— Да, но… Да.
— Я не разыгрываю тебя, — произнес Кип напряженно. — И ты не сошла с ума. Это произошло с нами обоими в действительности. И с Нэнси Леберт тоже. Я все объясню, когда увидимся. Хорошо?
— Хорошо. До встречи… Кип!
— Да.
— Ничего. Я уже в порядке. До свиданья.
Кип обнаружил, что он все еще сжимает запястье Нэнси — достаточно сильно, чтобы причинить боль. Когда он отпустил руку девушки, она другой рукой стала механически растирать запястье. Больше она не сделала никакого движения, и слишком яркая, слишком самоуверенная улыбка так и не исчезла с ее лица.
Но Кип едва ли замечал Нэнси. Он пытался вспомнить кое-что, о чем говорили голубые человечки не так давно. Тогда он не обращал внимания на их разговоры, поэтому теперь он вспомнил только одно слово. Но этого было достаточно. Это единственное слово было…
Карантин!
3
Нэнси, которая сегодня относилась к Анжелике ни на йоту не лучше, чем вчера, сидела на краешке кожаного кресла, стоящего возле двери в спальню. Анжелика расположилась на кушетке, плотно сомкнув колени и положив на них руки. На ее красивом лице застыло странно напряженное выражение.

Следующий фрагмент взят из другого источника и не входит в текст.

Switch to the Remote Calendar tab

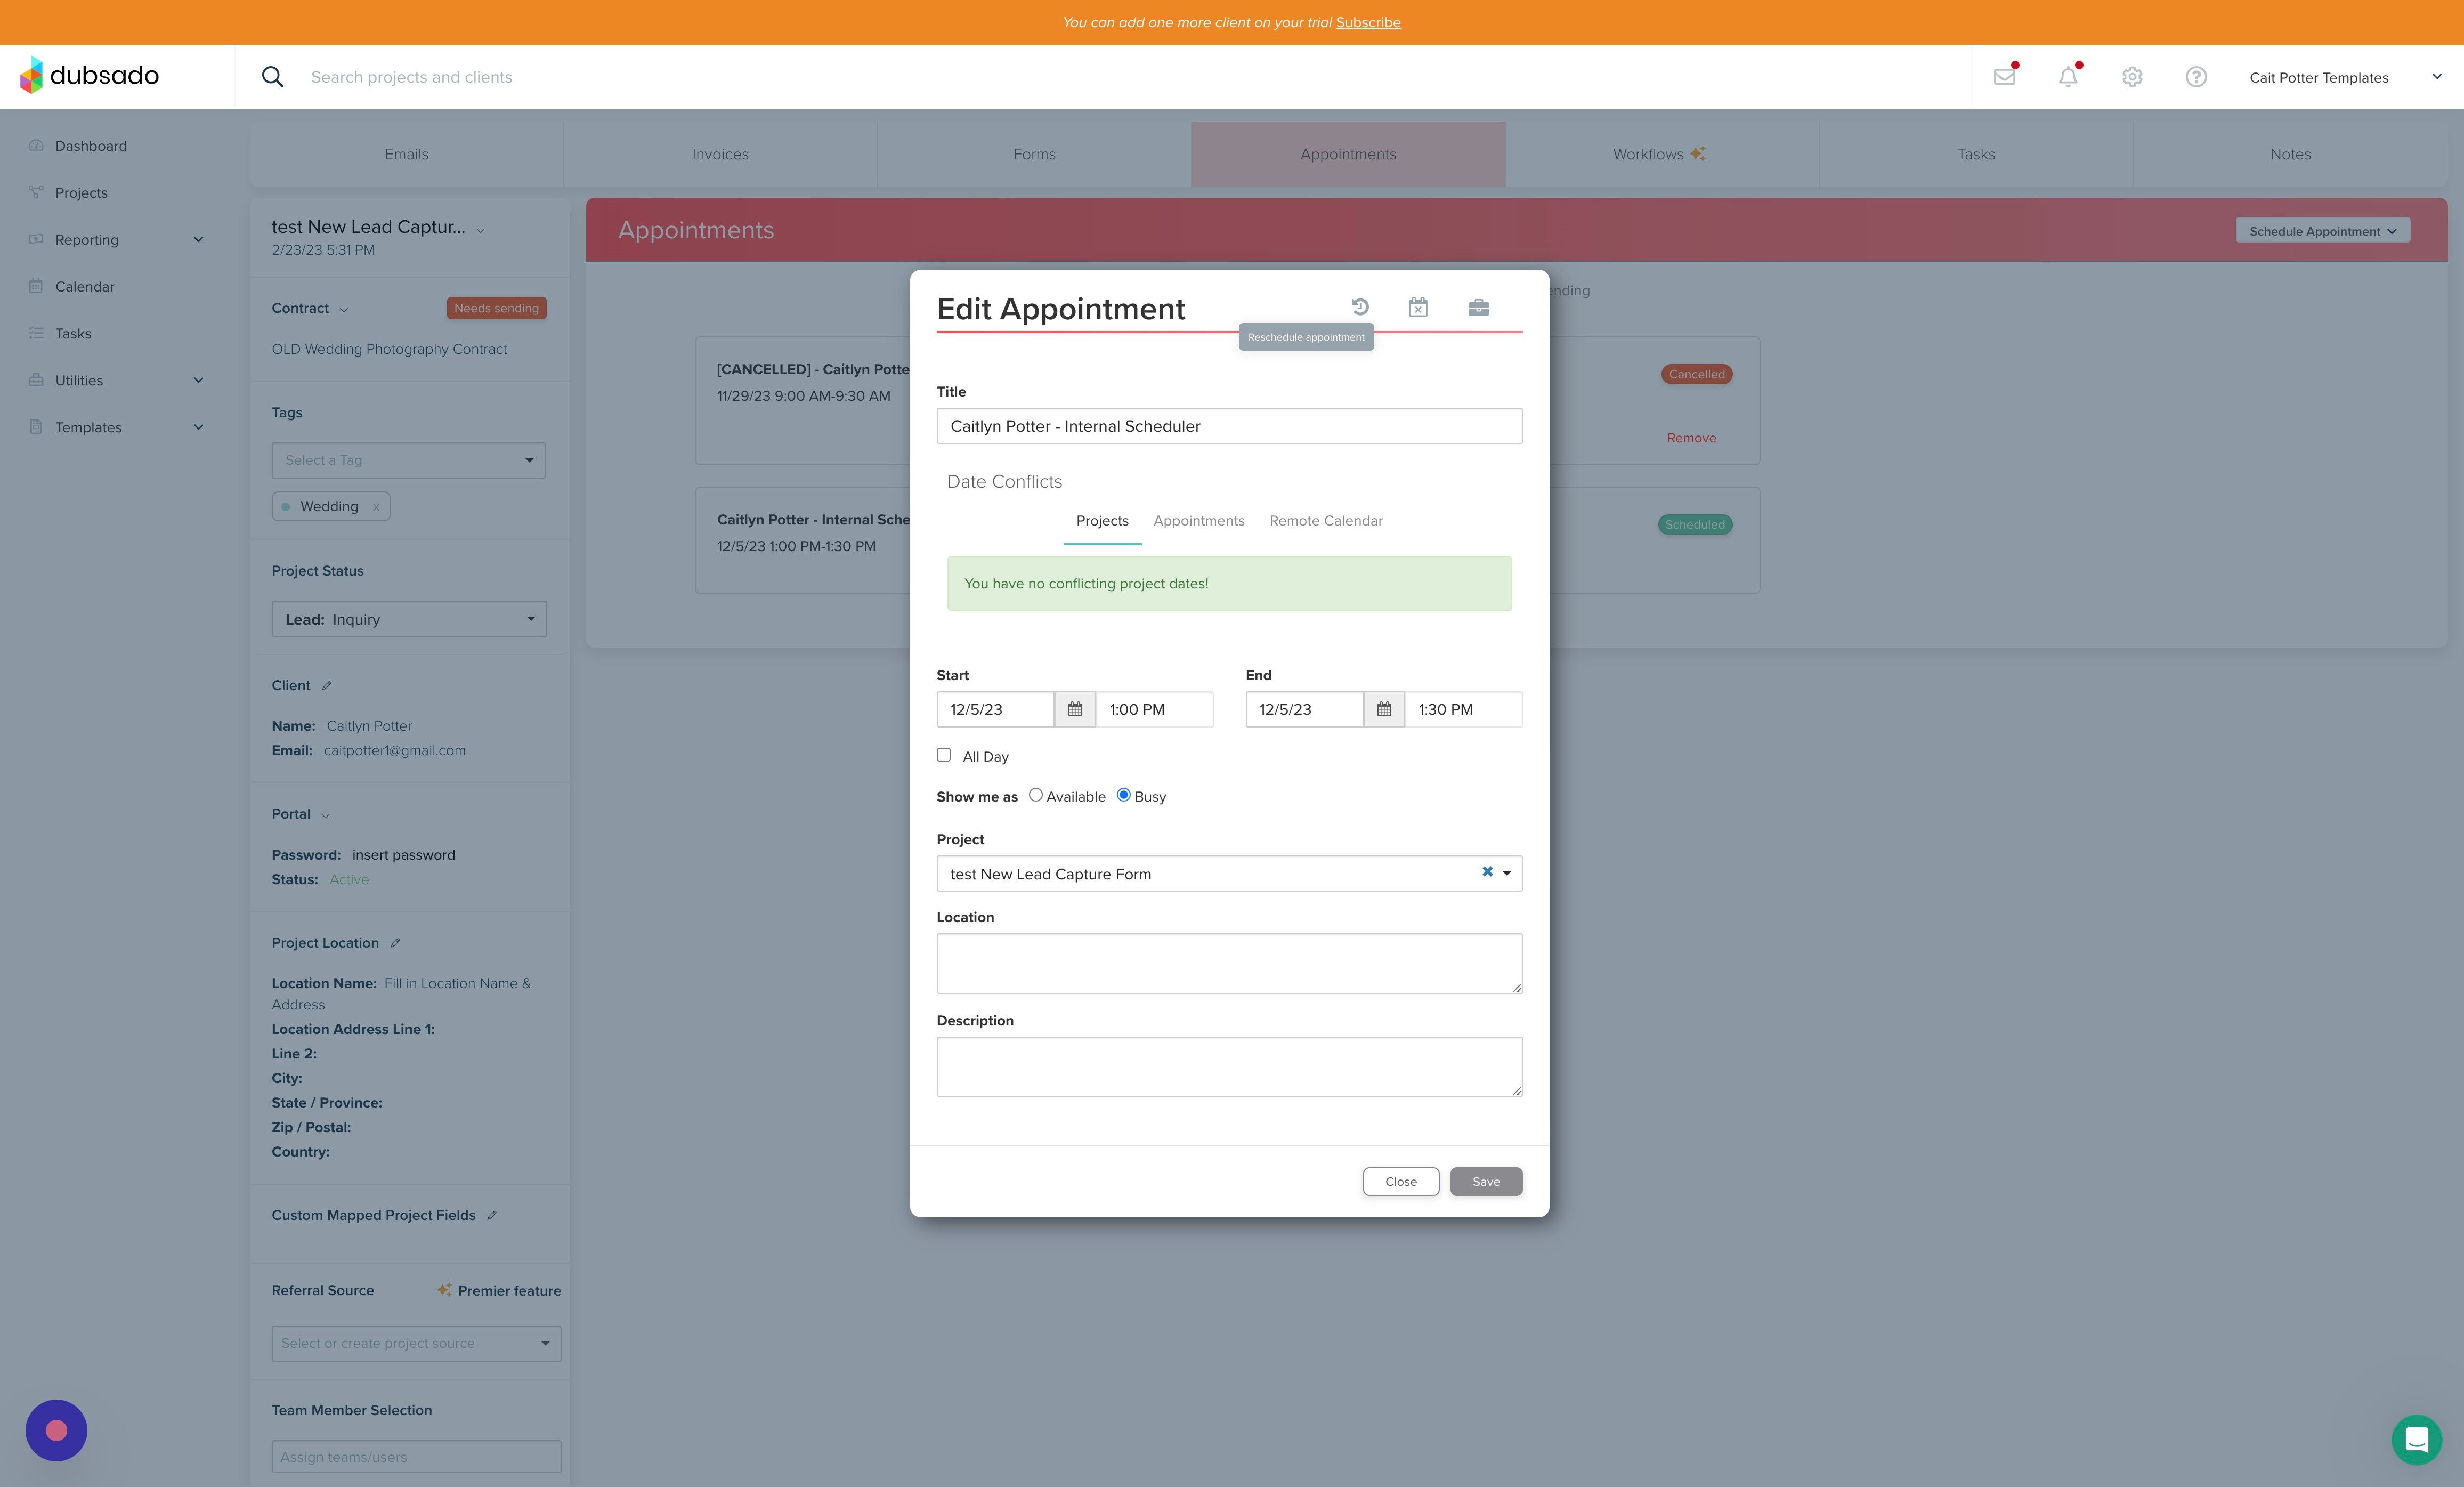click(1326, 521)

— Ты слышишь их сейчас? — спросила она. — О чем они говорят?
Кип прислушался.
«…тот парень в Пуне, который забил три мяча, высокий такой, с подбитым глазом, не выдержал тамошнего климата… с первого выстрела, на расстоянии больше ста ярдов, понимаете? Самый большой олень, которого я вообще…

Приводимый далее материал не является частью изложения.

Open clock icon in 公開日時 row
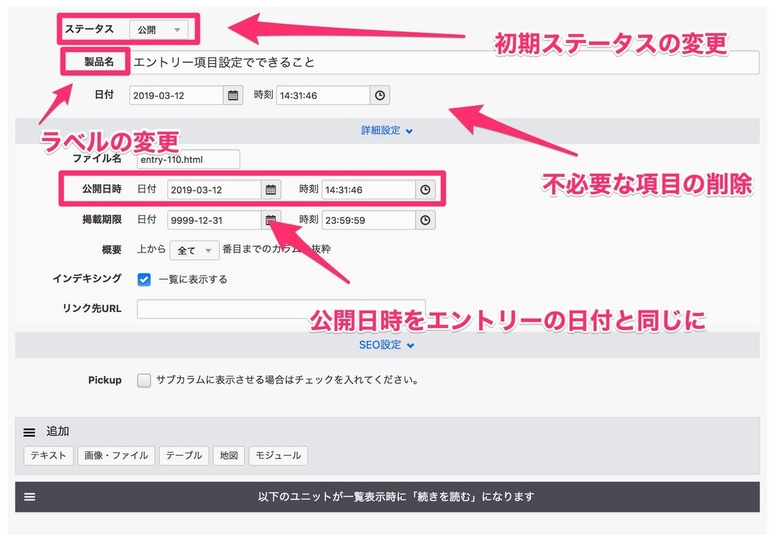The width and height of the screenshot is (775, 535). point(426,190)
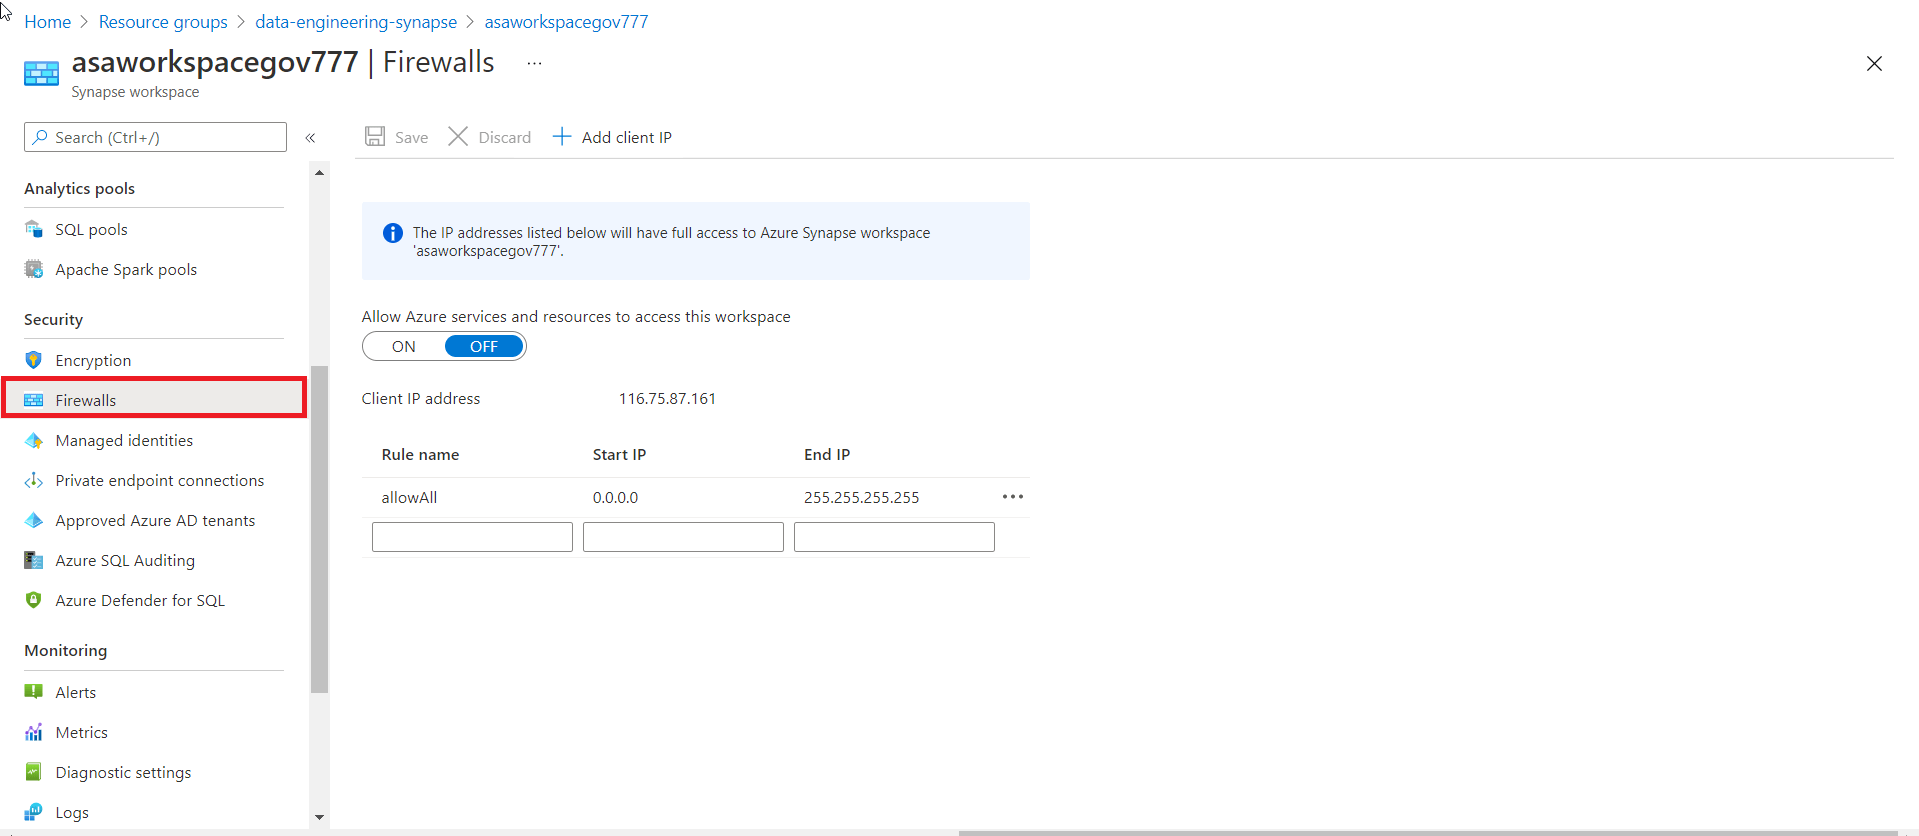Open Azure SQL Auditing icon
This screenshot has height=836, width=1919.
coord(34,560)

— Ничего полезного, — ответил он. — Майор рассуждает о поло, а доктор О'Лири об охоте. И это все, о чем они говорят последние полчаса или около того. Не понимаю! Раньше они казались такими озабоченными…
— Кип, а тебе не пришло в голову, что ты, быть может, это просто придумал, сам того не сознавая — всех этих голубых человечков внутри?
— И карантин тоже?
Она нахмурилась.
— Нет. Конечно, нет, но разве это обязательно связано…
— Послушай, все сходится. Когда я выпил раствор витамина, который Нэнси смешала со сливовым соком…
Анжелика раздраженно встала и потянулась за пепельницей.
— А вот если бы ты вызвал полицию вчера вечером… — сказала она вполголоса, как бы невзначай, и опять села.